# [Dataset entries]
● ● ● ●

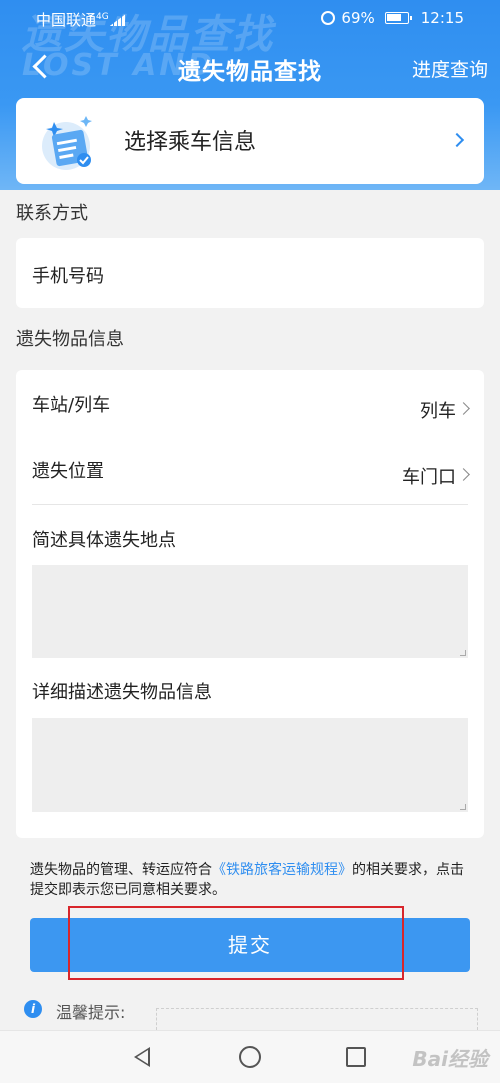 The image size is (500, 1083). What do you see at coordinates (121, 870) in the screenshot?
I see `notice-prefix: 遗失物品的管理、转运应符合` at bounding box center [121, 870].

● ● ● ●

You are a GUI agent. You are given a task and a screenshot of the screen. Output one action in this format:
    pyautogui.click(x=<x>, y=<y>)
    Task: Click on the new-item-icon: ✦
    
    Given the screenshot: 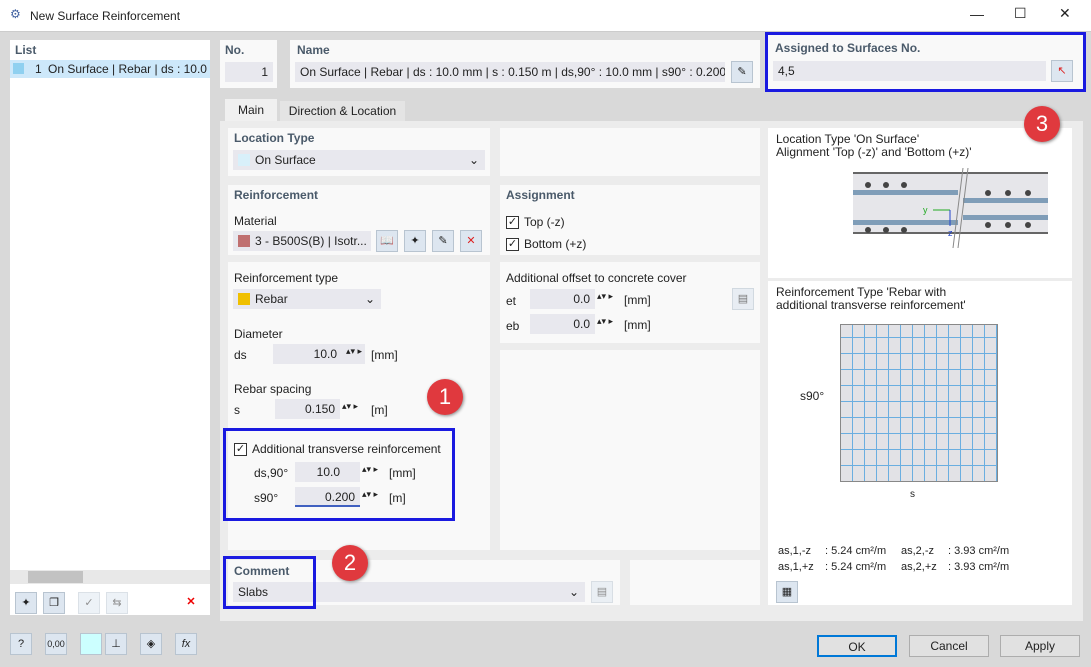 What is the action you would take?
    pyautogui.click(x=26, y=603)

● ● ● ●

# [Required work]
Convert the data from the line containing "The image size" through the line containing "center [121, 870].", inclusive, into a JSON list of strings, one string per line, with blank lines omitted. Leave the pictures out.

# [Expected answer]
[
  " The image size is (500, 1083). What do you see at coordinates (121, 870) in the screenshot?",
  "I see `notice-prefix: 遗失物品的管理、转运应符合` at bounding box center [121, 870]."
]